▸ **RECORD SET**:
•••
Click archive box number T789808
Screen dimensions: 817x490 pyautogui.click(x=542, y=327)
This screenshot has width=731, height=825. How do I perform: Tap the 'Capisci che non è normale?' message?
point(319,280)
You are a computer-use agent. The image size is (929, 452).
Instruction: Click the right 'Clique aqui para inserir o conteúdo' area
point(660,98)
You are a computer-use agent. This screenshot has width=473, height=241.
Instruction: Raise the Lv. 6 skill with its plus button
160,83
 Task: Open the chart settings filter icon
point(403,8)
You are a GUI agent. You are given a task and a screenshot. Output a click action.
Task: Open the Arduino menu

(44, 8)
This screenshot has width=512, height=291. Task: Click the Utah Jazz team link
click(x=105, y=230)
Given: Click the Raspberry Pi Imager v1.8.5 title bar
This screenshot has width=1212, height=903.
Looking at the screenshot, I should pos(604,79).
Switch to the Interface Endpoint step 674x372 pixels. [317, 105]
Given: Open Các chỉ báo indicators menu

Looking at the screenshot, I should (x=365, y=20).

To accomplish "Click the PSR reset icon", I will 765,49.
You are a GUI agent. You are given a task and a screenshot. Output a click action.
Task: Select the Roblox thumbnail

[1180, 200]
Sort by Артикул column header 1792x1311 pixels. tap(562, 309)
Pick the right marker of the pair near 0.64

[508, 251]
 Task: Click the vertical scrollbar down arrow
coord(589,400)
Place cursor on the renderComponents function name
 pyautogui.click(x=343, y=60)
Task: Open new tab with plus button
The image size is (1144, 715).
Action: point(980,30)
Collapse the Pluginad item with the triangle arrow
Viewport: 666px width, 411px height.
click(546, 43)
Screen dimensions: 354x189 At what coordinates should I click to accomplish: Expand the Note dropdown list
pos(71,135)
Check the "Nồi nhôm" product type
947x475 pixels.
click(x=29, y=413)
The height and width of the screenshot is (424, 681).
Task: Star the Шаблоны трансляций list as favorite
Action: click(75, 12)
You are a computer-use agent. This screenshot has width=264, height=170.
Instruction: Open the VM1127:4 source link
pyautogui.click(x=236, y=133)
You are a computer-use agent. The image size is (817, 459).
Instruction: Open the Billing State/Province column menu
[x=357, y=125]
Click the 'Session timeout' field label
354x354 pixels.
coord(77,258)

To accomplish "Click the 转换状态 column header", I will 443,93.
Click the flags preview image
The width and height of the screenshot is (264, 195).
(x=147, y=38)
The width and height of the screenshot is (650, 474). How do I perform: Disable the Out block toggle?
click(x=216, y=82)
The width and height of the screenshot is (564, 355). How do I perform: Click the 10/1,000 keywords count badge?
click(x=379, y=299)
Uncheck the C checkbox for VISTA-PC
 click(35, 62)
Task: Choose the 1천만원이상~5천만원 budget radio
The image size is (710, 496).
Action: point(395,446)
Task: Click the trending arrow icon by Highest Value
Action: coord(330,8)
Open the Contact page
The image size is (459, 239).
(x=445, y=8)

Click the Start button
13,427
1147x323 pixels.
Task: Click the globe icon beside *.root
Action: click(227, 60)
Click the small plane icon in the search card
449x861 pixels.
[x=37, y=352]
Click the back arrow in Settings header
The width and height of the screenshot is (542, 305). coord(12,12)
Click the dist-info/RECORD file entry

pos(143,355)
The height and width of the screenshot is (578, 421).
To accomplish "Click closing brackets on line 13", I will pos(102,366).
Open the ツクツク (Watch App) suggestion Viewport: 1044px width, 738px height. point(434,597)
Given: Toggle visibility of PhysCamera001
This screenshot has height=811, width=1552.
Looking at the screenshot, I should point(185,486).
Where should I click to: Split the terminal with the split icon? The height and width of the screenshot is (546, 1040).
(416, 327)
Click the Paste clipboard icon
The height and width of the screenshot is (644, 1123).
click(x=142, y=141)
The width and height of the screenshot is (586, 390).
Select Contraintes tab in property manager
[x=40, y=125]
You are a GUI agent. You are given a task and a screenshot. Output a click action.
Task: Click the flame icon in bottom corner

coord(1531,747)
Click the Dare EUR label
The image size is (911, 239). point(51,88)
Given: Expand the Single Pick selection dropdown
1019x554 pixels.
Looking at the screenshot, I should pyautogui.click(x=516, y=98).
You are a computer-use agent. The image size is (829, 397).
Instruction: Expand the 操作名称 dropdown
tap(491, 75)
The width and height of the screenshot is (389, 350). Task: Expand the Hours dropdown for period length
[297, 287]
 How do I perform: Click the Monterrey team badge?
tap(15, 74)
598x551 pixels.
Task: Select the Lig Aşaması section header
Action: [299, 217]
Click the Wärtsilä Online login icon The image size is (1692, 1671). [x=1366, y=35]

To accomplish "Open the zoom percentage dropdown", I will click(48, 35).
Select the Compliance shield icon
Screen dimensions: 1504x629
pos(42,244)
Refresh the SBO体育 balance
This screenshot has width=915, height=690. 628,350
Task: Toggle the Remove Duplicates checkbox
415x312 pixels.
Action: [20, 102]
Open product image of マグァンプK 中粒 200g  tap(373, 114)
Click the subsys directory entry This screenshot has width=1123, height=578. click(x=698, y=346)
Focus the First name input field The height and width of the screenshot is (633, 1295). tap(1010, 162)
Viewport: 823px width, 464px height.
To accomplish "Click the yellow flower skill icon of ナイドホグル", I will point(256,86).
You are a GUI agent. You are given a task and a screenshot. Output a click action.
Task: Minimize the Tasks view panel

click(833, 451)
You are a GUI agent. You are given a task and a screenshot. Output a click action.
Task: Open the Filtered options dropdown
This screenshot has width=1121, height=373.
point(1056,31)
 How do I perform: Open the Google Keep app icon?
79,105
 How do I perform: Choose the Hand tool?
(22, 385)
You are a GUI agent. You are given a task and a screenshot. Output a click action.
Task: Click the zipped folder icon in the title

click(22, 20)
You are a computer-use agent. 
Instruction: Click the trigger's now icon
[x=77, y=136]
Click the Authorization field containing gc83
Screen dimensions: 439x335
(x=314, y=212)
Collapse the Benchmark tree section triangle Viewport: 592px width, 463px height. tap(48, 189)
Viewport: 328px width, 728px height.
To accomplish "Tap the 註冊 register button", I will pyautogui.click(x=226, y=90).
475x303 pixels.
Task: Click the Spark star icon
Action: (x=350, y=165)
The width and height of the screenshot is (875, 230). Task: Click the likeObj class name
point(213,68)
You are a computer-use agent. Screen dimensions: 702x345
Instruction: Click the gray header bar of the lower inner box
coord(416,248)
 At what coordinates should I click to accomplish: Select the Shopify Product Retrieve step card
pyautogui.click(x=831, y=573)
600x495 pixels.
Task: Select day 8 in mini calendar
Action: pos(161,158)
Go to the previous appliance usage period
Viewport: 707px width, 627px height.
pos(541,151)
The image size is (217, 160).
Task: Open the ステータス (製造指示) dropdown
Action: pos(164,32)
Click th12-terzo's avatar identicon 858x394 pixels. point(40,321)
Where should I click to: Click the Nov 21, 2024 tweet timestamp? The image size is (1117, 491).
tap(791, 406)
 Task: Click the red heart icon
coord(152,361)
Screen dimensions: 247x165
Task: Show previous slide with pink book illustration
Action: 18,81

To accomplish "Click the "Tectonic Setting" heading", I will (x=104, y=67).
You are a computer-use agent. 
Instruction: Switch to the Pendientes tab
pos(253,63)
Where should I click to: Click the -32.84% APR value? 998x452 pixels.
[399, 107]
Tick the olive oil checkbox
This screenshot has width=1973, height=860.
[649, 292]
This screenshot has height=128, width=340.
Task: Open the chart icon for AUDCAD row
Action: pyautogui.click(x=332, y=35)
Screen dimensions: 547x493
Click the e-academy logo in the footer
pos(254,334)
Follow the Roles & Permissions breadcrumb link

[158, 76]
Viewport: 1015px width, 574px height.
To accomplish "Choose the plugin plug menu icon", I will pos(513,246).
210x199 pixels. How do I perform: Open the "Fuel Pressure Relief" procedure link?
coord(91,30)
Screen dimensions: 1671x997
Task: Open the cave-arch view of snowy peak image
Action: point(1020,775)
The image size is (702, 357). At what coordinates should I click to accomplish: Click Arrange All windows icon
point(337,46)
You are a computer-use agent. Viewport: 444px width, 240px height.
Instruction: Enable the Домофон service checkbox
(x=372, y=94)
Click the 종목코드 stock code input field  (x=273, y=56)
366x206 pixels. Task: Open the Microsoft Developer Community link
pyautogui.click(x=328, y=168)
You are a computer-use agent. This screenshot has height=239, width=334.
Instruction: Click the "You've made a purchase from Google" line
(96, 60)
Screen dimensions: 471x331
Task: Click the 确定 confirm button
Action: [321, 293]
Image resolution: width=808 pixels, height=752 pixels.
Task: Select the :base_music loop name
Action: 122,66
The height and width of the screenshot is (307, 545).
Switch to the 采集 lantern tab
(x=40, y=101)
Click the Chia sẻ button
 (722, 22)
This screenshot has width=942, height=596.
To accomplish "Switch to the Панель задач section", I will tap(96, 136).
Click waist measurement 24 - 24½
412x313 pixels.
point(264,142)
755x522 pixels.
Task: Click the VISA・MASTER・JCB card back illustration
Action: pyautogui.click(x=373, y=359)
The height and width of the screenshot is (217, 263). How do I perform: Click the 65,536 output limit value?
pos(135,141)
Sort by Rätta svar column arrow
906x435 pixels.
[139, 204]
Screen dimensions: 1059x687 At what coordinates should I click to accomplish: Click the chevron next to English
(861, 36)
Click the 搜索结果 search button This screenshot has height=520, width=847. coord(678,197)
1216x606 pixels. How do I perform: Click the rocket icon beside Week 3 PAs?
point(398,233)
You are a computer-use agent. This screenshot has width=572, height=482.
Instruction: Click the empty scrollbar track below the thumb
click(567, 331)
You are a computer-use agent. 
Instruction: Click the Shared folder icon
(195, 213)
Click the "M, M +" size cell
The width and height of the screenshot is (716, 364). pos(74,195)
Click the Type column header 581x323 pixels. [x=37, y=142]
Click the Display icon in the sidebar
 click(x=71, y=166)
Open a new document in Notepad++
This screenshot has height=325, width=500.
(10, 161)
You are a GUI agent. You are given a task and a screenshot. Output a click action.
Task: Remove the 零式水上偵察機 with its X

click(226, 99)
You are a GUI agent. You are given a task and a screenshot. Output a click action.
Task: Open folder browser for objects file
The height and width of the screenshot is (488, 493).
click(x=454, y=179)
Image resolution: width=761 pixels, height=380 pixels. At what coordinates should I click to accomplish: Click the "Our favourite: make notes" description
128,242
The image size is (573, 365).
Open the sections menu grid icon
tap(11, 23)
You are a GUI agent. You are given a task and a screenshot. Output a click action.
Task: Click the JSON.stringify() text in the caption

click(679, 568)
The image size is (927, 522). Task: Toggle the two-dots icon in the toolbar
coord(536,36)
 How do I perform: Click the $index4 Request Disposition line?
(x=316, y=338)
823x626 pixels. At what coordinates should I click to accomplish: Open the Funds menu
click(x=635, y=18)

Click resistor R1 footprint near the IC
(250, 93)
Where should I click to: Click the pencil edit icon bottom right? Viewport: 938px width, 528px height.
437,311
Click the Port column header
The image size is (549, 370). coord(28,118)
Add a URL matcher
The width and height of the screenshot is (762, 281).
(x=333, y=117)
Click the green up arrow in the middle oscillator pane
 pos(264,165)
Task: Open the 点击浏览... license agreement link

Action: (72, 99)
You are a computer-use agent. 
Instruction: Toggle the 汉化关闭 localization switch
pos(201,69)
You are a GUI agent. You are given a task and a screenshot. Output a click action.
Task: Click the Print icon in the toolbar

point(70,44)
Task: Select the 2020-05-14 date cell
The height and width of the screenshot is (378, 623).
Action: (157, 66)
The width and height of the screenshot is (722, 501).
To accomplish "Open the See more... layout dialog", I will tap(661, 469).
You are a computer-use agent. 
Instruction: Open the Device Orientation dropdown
•••
▸ **PROBLEM DESCRIPTION**: Start with the line above that contains "366x206 pixels. Task: Open" and end with the line that contains "Click waist measurement 24 - 24½". Write out those lines exactly, and only those.

▸ **OUTPUT FOR THIS TASK**:
366x206 pixels. Task: Open the Microsoft Developer Community link
pyautogui.click(x=328, y=168)
You are a computer-use agent. This screenshot has height=239, width=334.
Instruction: Click the "You've made a purchase from Google" line
(96, 60)
Screen dimensions: 471x331
Task: Click the 确定 confirm button
Action: [321, 293]
Image resolution: width=808 pixels, height=752 pixels.
Task: Select the :base_music loop name
Action: 122,66
The height and width of the screenshot is (307, 545).
Switch to the 采集 lantern tab
(x=40, y=101)
Click the Chia sẻ button
 (722, 22)
This screenshot has width=942, height=596.
To accomplish "Switch to the Панель задач section", I will tap(96, 136).
Click waist measurement 24 - 24½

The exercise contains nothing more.